* Try it *
Output only the lines that run from the line holding "This screenshot has height=621, width=1111." to the end of the data below, including both ends, without any pictures.

* Recorded data *
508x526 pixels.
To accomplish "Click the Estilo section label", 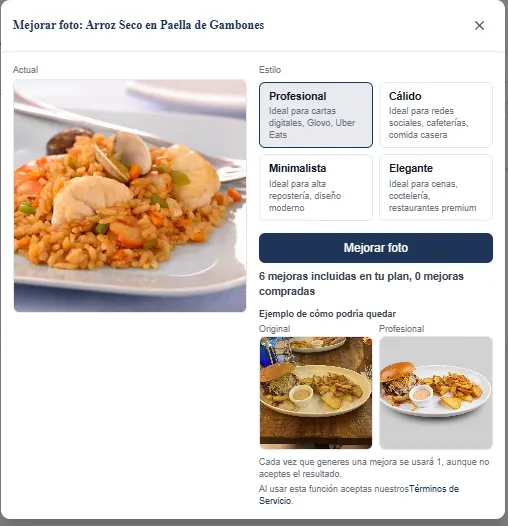I will tap(270, 70).
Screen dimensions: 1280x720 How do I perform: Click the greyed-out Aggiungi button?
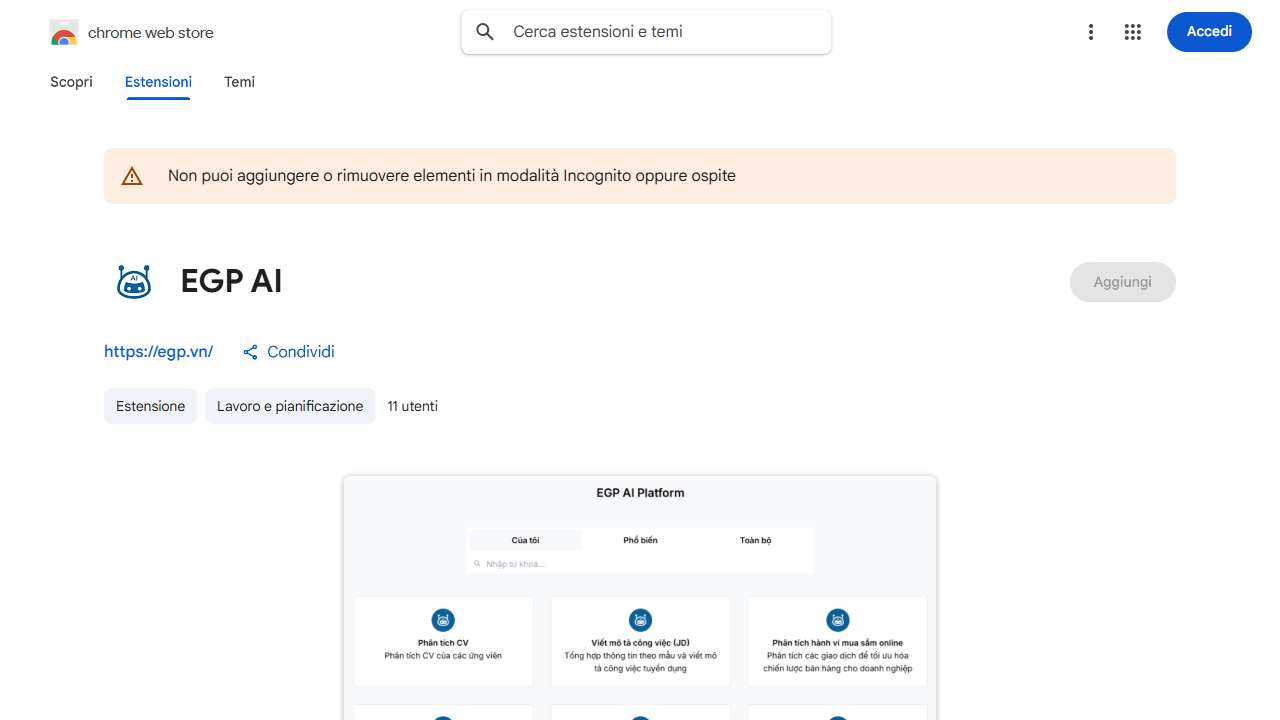pyautogui.click(x=1122, y=282)
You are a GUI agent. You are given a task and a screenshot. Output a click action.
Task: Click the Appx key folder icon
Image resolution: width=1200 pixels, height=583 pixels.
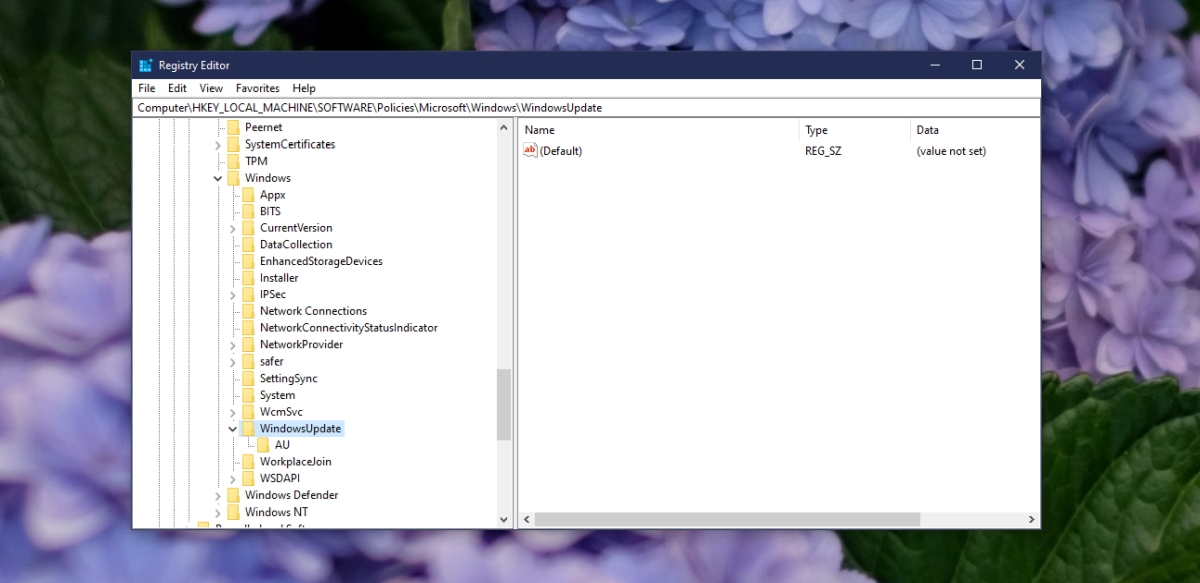click(249, 194)
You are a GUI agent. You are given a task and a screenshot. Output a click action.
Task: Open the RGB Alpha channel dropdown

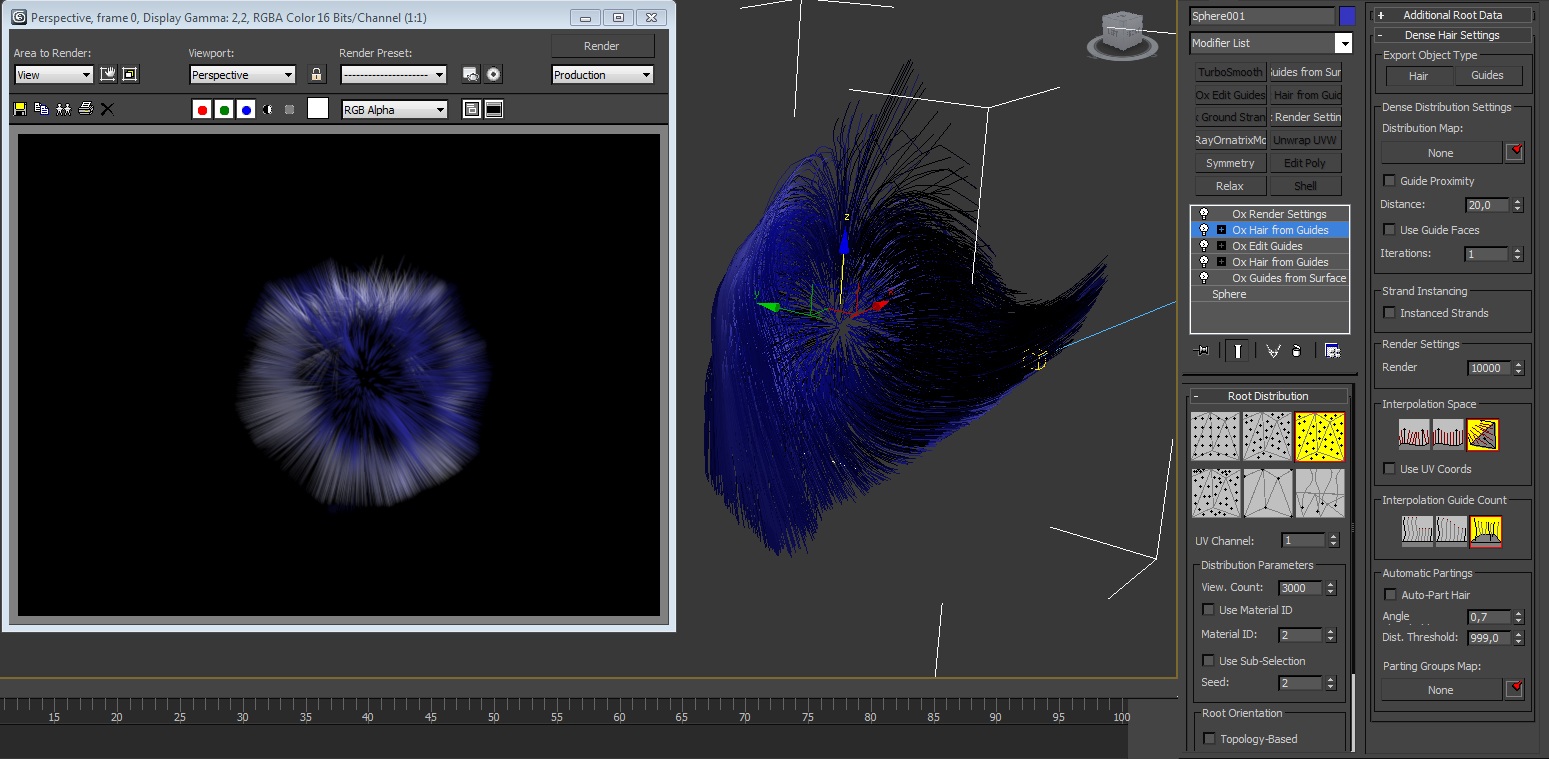click(394, 110)
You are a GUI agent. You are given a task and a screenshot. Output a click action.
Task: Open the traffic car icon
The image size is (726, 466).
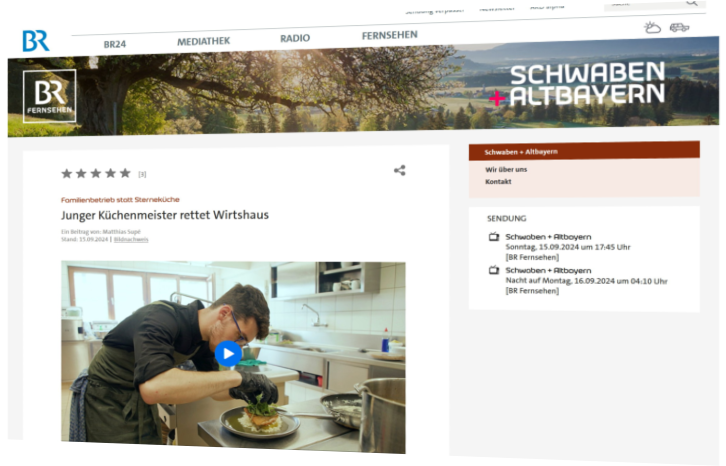tap(679, 28)
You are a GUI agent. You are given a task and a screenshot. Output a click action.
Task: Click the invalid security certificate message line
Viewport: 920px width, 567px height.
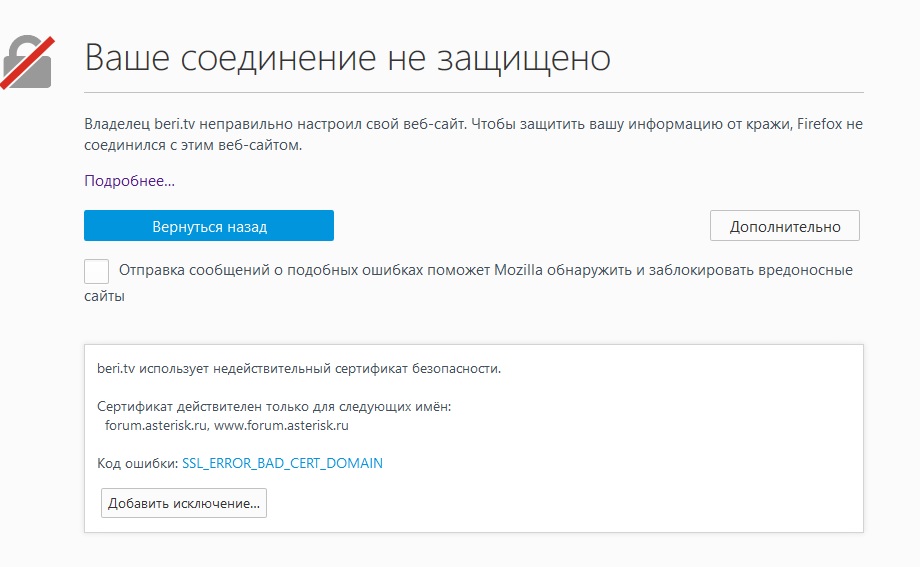pos(298,368)
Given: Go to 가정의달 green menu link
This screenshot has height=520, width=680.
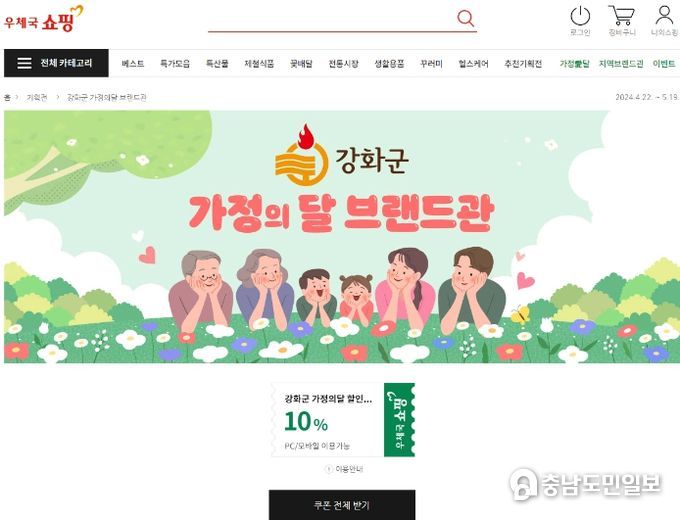Looking at the screenshot, I should [x=574, y=64].
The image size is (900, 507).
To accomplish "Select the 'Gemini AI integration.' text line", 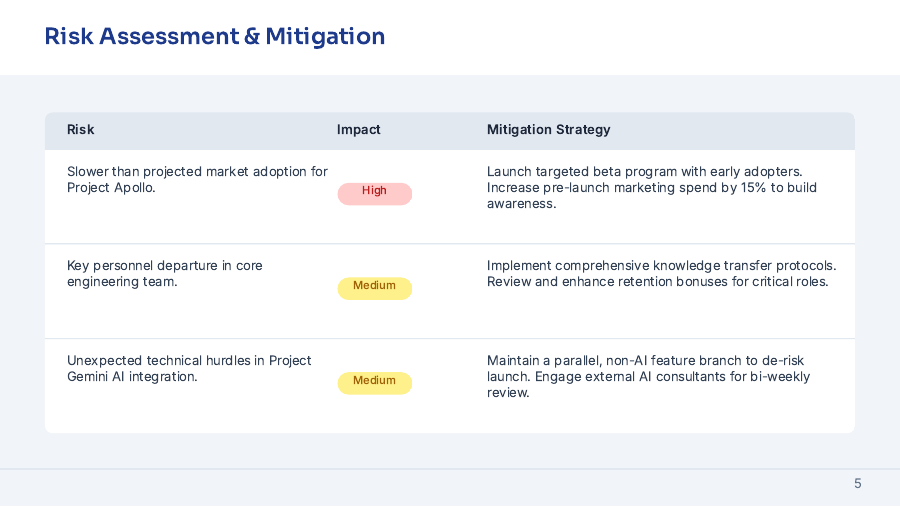I will (x=132, y=377).
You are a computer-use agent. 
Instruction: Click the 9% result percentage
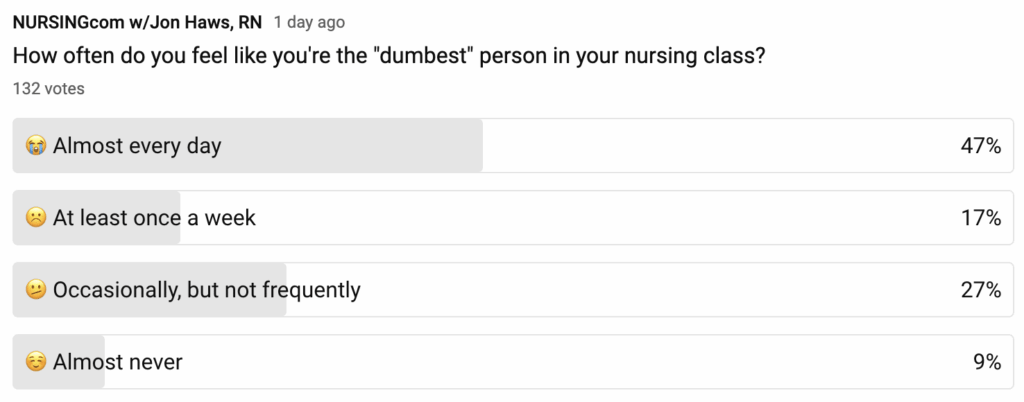987,362
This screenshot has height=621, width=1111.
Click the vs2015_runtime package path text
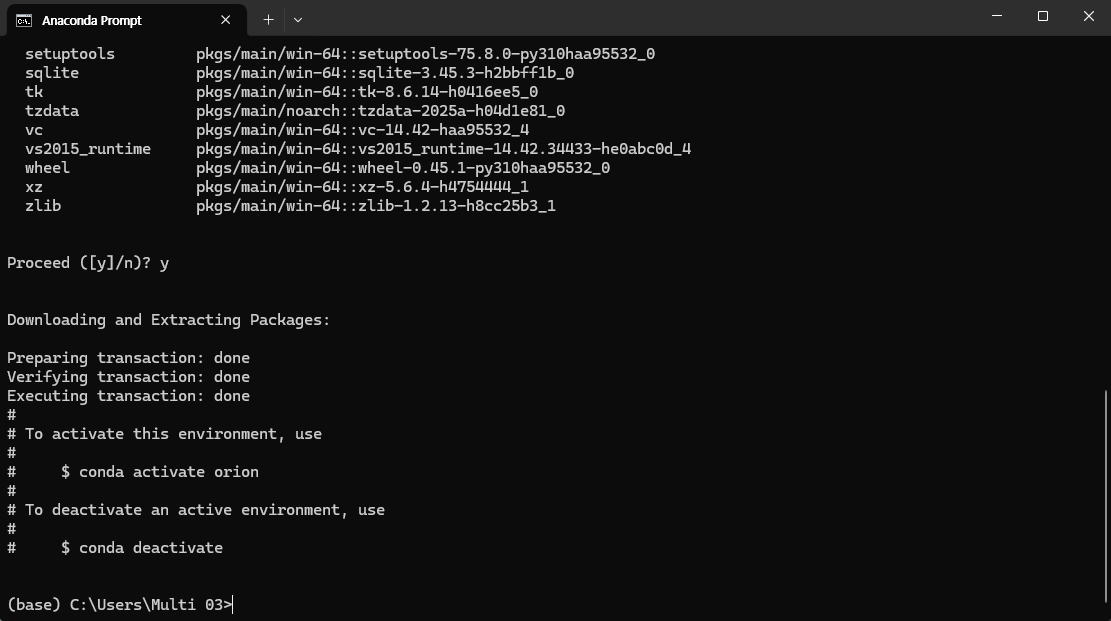coord(444,149)
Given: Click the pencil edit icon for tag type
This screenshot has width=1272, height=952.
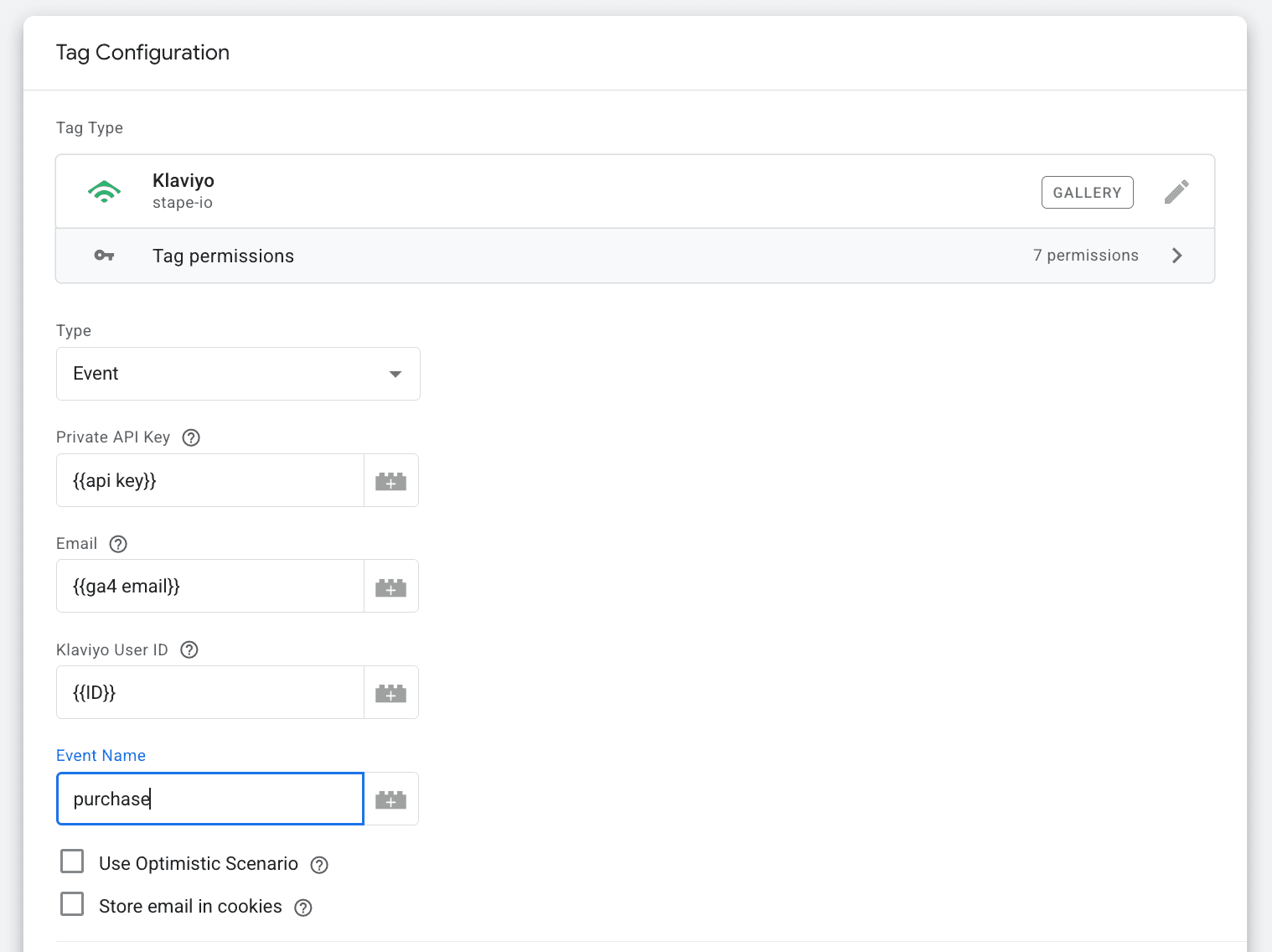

* Exercise response *
This screenshot has height=621, width=1111.
Click the vs2015_runtime package path text
coord(444,149)
Given: Click the pencil edit icon for tag type
This screenshot has width=1272, height=952.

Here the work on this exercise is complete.